Additionally, it offers a wider variety of changes and a larger selection of filters. The sophisticated shadow, highlight, gamma, clarity, and other adjustments exceed Google Photos’ basic light, color, and pop sliders.
Automatically Sync Photos
Both Google Photos and Amazon Photos have an app for iOS and Android that allows you to seamlessly sync photos from your device to the cloud, ensuring that all of your photos are immediately backed up. You can schedule automatic backups on the desktop app for times that are convenient for you. The ease with which images can be shared via the cloud is a big advantage.
If you’re looking for the greatest free cloud storage option, Google Photos is recommended because it provides customers with greater free storage than Amazon Photos (15GB vs. 5GB for non-Prime members). On the premium side, Google Photos is similarly priced to Amazon Photos and provides a similar app experience.
Users of Apple or iOS might wish to think about Apple iCloud as a substitute for Amazon Photos. It is significantly more convenient to use than Amazon Photos at a comparable price thanks to the embedded integration of iCloud.
Both backup solutions have built-in sharing facilities if you want to easily share certain photos with your loved ones. You may share certain photos and entire albums using a special link, Facebook, or email thanks to Amazon Photos. Additionally, you may set up a Family Vault, which enables you to share your favorite photos with up to four other people and create shared albums. Everyone with access to the vault can save an unlimited number of pics there as long as one person has a Prime membership.
A similarly comprehensive collection of sharing capabilities is available for Google Photos. In addition to building direct links to photos and group albums, you can also post pictures to social media.
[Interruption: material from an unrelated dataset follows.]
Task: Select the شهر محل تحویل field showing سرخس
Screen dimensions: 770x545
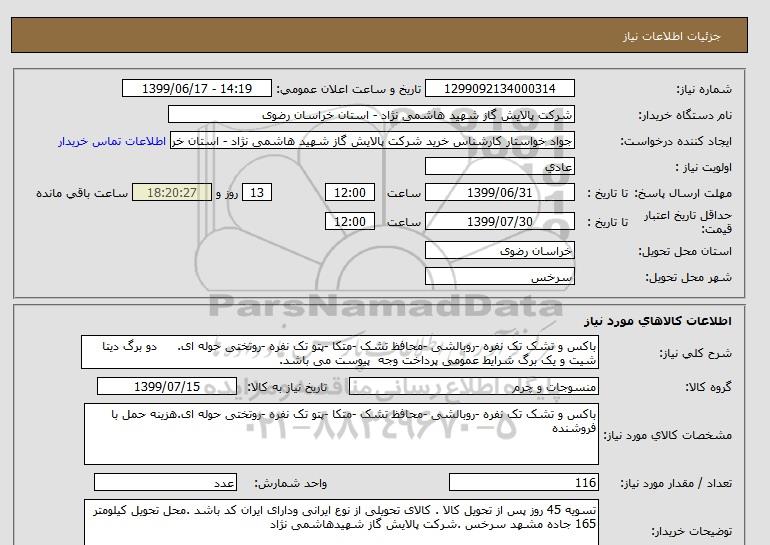Action: point(500,275)
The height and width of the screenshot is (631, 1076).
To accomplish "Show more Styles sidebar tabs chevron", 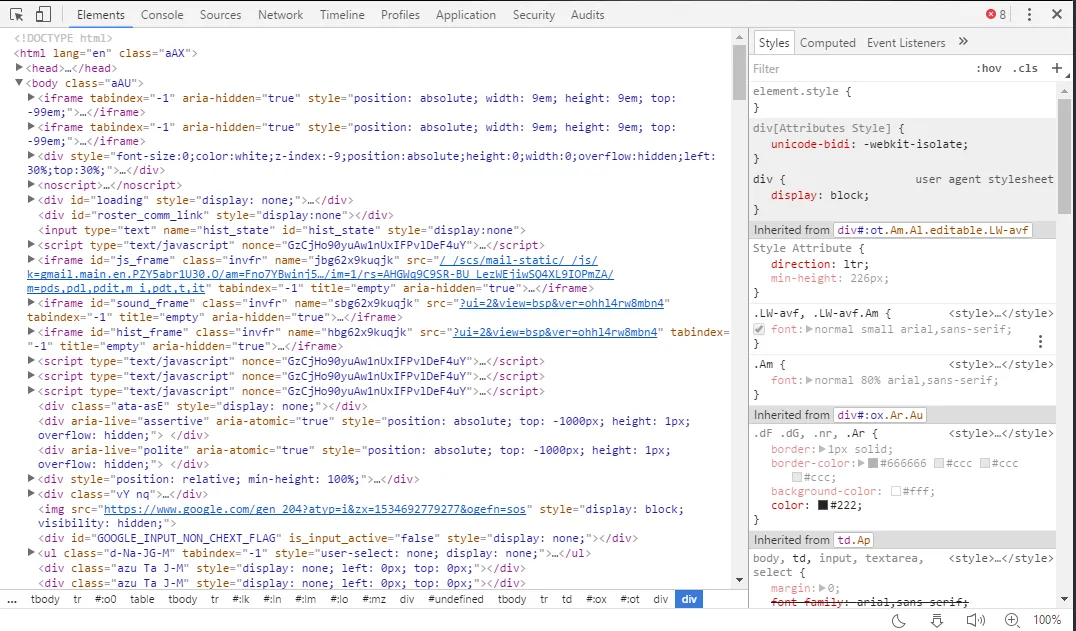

It’s simple to send messages directly to certain people or groups, thanks to the integration of your Google contacts.
Pros and Cons of Google Photos
|Affordable price||Inadequate editing tools|
|Easy to use||Unlimited storage ending soon|
|Cloud storage||Some odd search results|
|Accommodates both photos and videos|
Pros and Cons of Amazon Photos
|Unlimited full-resolution photo storage||Not worth the price without Amazon Prime|
|Ease of use||Fuzzy security policy|
Google Photos vs. Amazon Photos: Which One Should You Use?
So, which is better: Google Photos or Amazon Photos?
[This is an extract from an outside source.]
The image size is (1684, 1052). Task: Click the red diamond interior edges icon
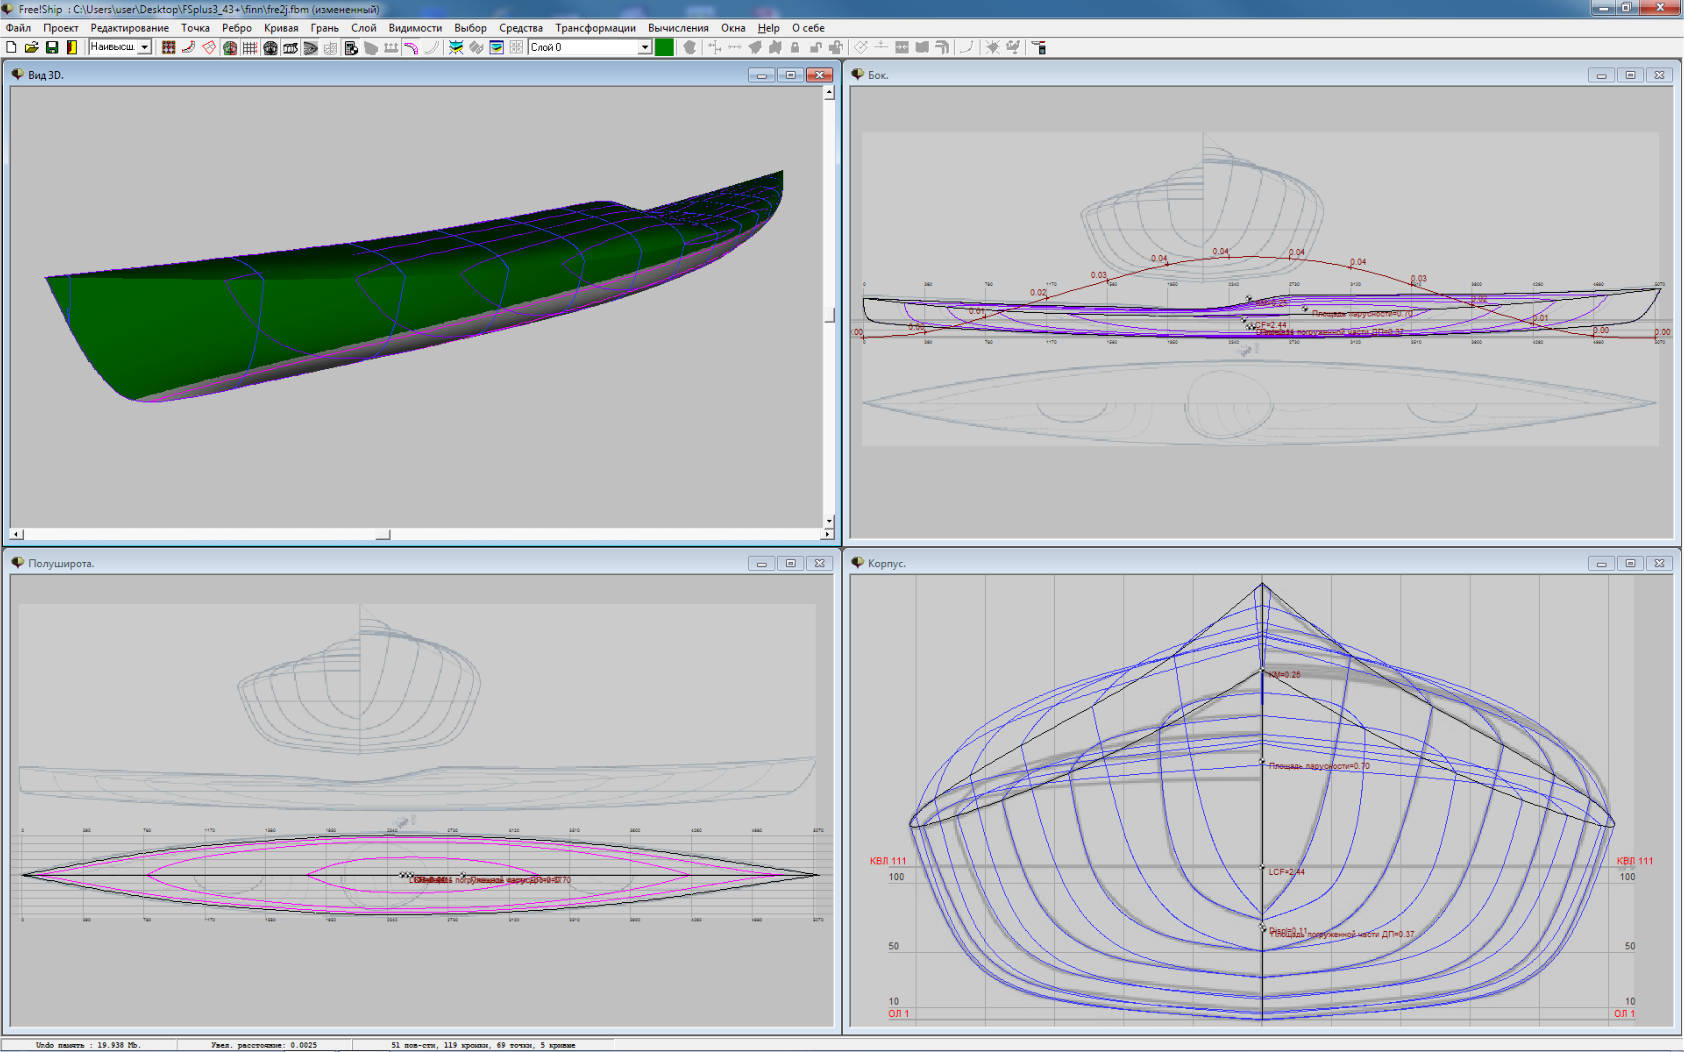coord(209,47)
While Amazon Photos provides all the essentials you need from a cloud storage service, there isn’t anything particularly noteworthy about it that would make you prefer it to Google Photos if you aren’t already an Amazon Prime member.
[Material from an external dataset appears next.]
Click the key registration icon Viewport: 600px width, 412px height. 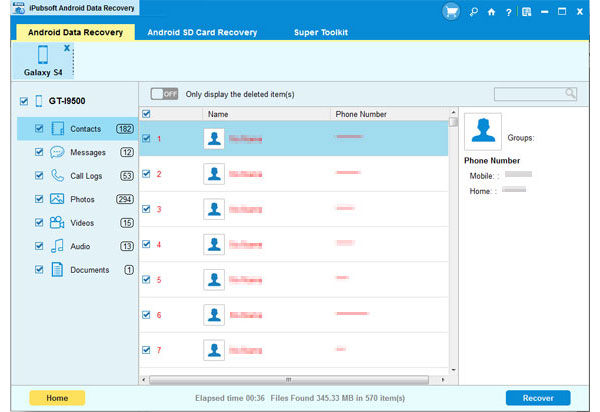pyautogui.click(x=475, y=12)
Since Google Photos is a fundamental Google feature, almost everyone uses it at some point. Highs include the reasonable cost, the search feature, and the substantial quantity of storage that is offered on the free tier. Lows include the strange search outcome when the town name was not capitalized, the lack of sophisticated editing capabilities, and the impending end of unlimited storage. Google Photos is a great place to start for anyone seeking a cloud storage solution for their snaps and videos.